Please count the lines below that contain the word "agent", and reply with that number alone.
────────
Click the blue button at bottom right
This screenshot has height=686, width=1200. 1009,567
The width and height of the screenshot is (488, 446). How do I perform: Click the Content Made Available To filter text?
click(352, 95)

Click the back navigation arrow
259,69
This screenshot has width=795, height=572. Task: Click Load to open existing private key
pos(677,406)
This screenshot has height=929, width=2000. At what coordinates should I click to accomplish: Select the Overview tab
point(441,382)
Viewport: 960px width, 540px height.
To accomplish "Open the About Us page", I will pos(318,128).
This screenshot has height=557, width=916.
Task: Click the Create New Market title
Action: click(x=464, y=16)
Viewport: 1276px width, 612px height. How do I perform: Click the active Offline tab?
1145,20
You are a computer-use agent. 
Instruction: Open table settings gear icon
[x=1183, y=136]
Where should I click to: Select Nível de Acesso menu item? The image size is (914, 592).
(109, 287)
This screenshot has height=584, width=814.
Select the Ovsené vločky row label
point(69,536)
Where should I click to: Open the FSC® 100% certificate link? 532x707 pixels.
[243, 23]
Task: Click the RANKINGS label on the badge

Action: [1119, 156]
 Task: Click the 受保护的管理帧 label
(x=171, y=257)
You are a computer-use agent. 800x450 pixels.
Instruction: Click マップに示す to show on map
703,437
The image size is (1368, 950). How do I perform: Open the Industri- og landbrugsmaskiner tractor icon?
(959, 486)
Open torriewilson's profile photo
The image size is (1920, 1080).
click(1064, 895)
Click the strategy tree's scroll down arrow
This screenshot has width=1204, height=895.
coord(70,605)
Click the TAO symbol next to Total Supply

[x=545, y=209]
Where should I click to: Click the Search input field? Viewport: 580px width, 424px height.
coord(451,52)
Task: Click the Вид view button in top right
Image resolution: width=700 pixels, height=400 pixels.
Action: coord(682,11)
────────
:: FINISHED TASK ::
2